Measures of Relative Standing

Measures of Relative Standing

Measures of relative standing can be used to compare values from different data sets, or to compare values within the same data set.

Learning Objectives

Outline how percentiles and quartiles measure relative standing within a data set.

Key Takeaways

Key Points

  • The common measures of relative standing or location are quartiles and percentiles.
  • A percentile is a measure used in statistics indicating the value below which a given percentage of observations in a group of observations fall.
  • The 25th percentile is also known as the first quartile (Q1), the 50th percentile as the median or second quartile (Q2), and the 75th percentile as the third quartile (Q3).
  • To calculate quartiles and percentiles, the data must be ordered from smallest to largest.
  • For very large populations following a normal distribution, percentiles may often be represented by reference to a normal curve plot.
  • Percentiles represent the area under the normal curve, increasing from left to right.

Key Terms

  • quartile: any of the three points that divide an ordered distribution into four parts, each containing a quarter of the population
  • percentile: any of the ninety-nine points that divide an ordered distribution into one hundred parts, each containing one per cent of the population

Measures of relative standing, in the statistical sense, can be defined as measures that can be used to compare values from different data sets, or to compare values within the same data set.

Quartiles and Percentiles

The common measures of relative standing or location are quartiles and percentiles. A percentile is a measure used in statistics indicating the value below which a given percentage of observations in a group of observations fall. For example, the 20th percentile is the value (or score) below which 20 percent of the observations may be found. The term percentile and the related term, percentile rank, are often used in the reporting of scores from norm-referenced tests. For example, if a score is in the 86th percentile, it is higher than 86% of the other scores. The 25th percentile is also known as the first quartile (Q1), the 50th percentile as the median or second quartile (Q2), and the 75th percentile as the third quartile (Q3).

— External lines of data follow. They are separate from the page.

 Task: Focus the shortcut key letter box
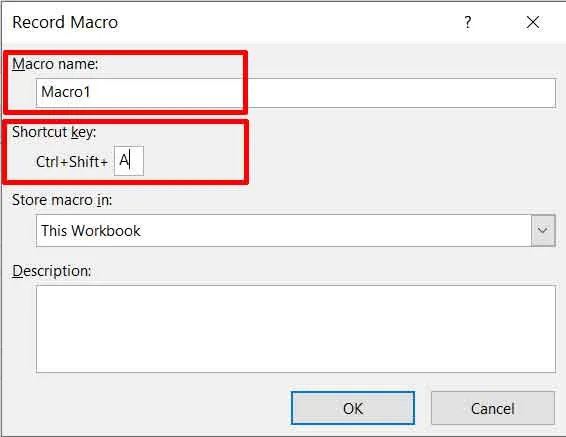pos(129,161)
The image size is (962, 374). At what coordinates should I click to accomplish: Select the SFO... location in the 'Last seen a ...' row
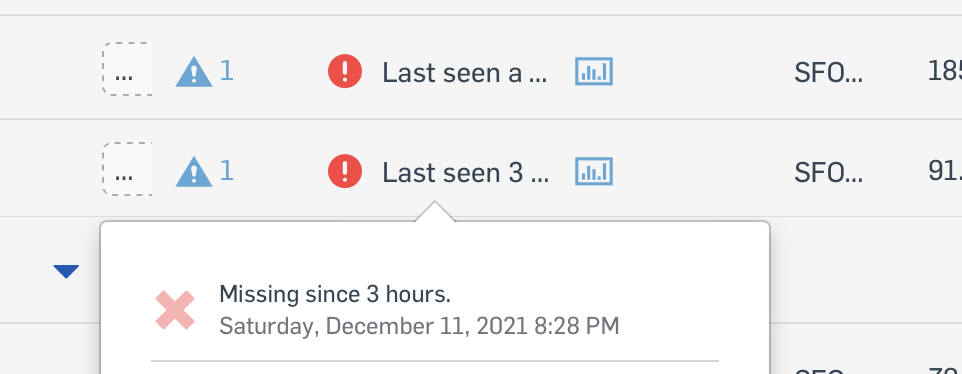click(x=828, y=73)
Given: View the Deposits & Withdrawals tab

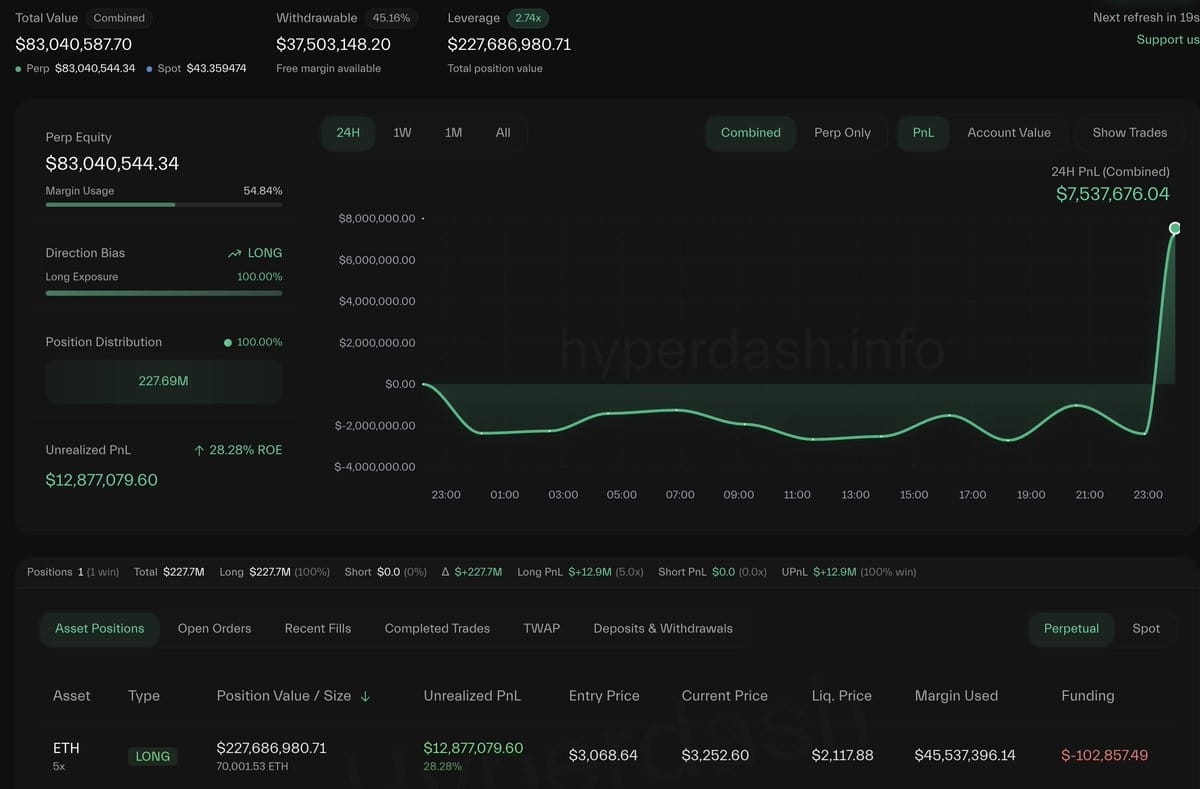Looking at the screenshot, I should (x=662, y=629).
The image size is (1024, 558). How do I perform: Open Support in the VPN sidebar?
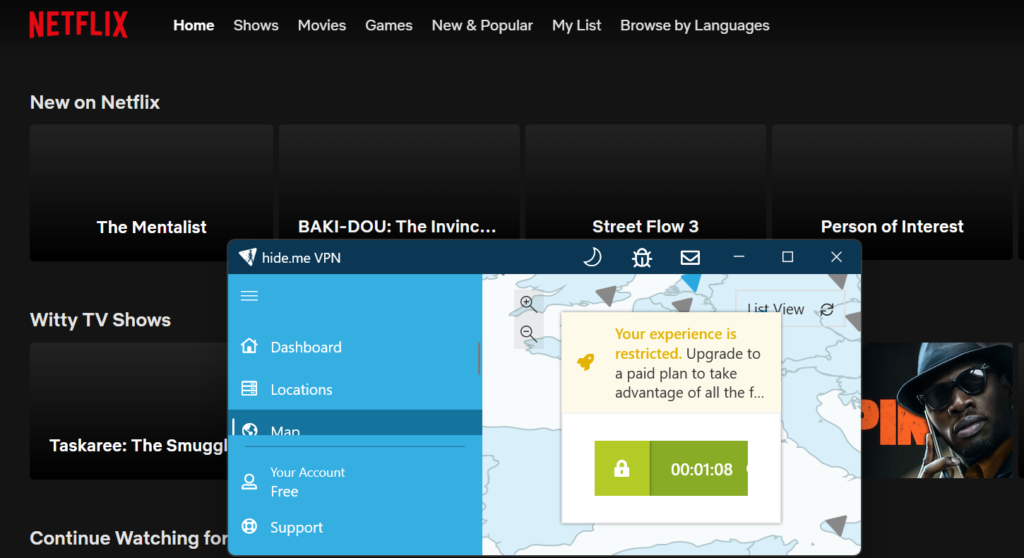pos(296,528)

To calculate quartiles and percentiles, the data must be ordered from smallest to largest. Recall that quartiles divide ordered data into quarters. Percentiles divide ordered data into hundredths. To score in the 90th percentile of an exam does not mean, necessarily, that you received 90% on a test. It means that 90% of test scores are the same or less than your score and 10% of the test scores are the same or greater than your test score.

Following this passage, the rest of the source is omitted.